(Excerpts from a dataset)
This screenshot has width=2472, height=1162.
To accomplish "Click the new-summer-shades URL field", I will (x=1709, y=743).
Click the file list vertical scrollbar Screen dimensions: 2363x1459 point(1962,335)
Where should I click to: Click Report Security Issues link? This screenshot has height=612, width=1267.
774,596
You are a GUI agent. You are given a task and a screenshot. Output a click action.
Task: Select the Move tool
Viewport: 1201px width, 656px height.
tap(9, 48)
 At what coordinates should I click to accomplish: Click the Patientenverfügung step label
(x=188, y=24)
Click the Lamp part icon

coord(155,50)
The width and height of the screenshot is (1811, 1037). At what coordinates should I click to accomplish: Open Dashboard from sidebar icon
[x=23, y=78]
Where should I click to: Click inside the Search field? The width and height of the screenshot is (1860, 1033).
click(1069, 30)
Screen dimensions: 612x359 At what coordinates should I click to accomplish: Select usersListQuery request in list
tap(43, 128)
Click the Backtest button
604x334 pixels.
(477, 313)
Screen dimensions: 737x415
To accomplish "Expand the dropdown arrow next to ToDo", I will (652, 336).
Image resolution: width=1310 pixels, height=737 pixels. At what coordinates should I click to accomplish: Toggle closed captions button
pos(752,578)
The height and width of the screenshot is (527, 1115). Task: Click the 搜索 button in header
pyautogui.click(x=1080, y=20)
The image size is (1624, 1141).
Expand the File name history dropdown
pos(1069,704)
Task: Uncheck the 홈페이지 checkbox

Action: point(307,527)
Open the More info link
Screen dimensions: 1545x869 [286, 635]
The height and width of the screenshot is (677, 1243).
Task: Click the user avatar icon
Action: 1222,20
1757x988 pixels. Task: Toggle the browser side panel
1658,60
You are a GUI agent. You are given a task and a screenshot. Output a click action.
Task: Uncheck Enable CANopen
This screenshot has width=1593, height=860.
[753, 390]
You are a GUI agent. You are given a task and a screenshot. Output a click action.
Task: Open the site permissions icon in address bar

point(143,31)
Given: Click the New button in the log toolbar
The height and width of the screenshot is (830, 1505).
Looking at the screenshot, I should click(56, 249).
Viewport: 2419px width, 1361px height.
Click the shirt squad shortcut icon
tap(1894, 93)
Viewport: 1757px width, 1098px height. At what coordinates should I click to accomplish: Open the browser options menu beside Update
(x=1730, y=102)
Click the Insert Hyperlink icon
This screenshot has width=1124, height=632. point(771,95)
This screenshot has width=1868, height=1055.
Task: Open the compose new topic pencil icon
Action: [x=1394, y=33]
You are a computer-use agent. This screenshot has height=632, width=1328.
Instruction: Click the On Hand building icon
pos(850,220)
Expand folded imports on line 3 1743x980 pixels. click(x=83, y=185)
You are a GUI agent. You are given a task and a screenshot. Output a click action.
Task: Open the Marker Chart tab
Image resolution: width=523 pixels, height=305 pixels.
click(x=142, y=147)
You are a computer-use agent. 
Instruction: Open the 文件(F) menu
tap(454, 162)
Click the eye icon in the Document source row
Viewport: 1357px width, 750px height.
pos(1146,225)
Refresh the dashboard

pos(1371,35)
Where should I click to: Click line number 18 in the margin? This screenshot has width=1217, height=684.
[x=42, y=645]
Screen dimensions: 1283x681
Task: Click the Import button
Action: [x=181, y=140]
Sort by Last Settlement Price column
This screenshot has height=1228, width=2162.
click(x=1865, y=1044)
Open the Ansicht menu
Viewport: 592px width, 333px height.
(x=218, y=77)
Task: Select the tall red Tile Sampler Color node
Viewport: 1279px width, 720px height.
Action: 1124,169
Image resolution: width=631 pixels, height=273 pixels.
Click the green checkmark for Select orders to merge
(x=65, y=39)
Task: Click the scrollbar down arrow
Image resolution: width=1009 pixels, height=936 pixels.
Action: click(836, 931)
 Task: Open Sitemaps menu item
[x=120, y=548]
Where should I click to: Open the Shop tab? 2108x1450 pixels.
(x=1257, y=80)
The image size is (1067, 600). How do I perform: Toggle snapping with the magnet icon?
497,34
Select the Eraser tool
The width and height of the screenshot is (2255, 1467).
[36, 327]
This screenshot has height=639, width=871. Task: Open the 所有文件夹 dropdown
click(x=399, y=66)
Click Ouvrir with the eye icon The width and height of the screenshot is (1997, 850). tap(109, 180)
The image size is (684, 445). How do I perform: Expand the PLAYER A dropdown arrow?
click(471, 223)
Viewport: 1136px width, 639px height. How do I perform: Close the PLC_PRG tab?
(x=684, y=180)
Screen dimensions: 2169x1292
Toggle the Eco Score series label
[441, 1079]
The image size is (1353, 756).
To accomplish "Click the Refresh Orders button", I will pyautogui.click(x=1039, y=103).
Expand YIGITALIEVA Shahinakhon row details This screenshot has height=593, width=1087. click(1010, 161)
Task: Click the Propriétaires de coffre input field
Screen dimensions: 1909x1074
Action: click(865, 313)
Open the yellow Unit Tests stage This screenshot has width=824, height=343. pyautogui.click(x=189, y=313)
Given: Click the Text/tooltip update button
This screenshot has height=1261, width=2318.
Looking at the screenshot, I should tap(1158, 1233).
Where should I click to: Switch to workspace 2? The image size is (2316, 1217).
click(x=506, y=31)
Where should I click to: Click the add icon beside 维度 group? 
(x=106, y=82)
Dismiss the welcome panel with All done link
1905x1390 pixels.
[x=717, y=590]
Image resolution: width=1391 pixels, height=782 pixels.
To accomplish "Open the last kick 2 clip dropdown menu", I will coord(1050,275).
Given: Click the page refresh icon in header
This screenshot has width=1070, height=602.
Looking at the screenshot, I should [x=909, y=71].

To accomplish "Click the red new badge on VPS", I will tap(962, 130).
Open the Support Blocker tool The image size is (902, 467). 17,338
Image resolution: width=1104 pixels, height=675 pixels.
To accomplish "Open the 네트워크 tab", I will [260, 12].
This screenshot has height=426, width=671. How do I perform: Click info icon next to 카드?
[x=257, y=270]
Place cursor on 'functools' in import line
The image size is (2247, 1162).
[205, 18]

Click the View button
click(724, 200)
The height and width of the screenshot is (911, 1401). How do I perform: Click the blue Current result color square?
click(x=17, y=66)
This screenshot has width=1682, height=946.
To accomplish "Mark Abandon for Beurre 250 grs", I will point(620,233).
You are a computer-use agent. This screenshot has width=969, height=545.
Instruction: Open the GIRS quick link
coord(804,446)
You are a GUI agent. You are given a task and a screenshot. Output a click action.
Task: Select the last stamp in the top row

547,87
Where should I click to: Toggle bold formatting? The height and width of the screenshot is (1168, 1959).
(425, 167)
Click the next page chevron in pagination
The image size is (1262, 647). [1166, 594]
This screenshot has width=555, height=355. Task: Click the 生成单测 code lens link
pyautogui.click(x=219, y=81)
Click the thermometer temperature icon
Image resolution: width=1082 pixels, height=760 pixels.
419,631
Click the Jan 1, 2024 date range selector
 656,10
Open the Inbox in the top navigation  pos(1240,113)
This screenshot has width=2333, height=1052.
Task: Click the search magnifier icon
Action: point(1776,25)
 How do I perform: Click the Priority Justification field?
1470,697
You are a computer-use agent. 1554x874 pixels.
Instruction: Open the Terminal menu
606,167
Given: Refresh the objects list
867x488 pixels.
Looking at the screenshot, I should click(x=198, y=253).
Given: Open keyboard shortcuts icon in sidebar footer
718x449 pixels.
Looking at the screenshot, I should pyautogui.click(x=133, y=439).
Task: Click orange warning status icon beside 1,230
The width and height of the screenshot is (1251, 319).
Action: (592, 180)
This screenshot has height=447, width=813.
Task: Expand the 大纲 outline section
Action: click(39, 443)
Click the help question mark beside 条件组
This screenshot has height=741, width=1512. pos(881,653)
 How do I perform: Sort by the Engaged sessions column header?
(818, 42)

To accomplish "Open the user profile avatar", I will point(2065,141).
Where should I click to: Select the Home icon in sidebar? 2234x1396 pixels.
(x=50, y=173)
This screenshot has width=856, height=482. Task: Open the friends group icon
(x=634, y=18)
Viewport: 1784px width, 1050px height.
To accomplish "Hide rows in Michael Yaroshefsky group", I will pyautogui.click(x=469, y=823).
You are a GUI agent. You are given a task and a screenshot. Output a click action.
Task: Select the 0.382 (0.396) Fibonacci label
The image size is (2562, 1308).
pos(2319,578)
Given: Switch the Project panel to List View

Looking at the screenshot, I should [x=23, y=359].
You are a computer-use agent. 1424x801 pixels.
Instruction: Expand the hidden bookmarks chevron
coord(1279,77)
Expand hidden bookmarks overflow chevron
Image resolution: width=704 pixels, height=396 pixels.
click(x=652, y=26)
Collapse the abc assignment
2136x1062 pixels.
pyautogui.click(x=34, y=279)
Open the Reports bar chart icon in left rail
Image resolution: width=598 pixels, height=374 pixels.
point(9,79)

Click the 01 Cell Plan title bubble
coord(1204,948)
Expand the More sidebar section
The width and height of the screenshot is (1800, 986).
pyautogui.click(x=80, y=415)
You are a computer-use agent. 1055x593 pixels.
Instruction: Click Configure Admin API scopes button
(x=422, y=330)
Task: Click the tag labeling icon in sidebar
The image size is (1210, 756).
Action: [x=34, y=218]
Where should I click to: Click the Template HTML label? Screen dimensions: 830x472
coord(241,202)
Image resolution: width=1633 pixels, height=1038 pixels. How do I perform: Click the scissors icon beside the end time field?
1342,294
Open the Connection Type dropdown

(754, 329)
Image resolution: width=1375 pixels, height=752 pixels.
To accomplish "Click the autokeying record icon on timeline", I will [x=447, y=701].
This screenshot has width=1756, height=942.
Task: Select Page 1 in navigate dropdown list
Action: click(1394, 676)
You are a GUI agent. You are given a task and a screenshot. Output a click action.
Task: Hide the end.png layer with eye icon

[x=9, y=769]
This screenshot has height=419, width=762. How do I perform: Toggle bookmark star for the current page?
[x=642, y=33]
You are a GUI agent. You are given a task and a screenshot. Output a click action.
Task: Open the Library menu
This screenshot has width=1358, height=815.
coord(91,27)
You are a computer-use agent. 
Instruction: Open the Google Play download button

▶ ABOUT THIS TASK: Of the entries above, transcribe exactly those lines that fall between the line containing "Where should I click to: Click the add" and the line containing "Image resolution: width=1104", together with those two lines.

▶ RESPONSE TO THIS TASK:
Where should I click to: Click the add icon beside 维度 group? 
(x=106, y=82)
Dismiss the welcome panel with All done link
1905x1390 pixels.
[x=717, y=590]
Image resolution: width=1391 pixels, height=782 pixels.
To accomplish "Open the last kick 2 clip dropdown menu", I will coord(1050,275).
Given: Click the page refresh icon in header
This screenshot has width=1070, height=602.
Looking at the screenshot, I should [x=909, y=71].

To accomplish "Click the red new badge on VPS", I will tap(962, 130).
Open the Support Blocker tool The image size is (902, 467). 17,338
Image resolution: width=1104 pixels, height=675 pixels.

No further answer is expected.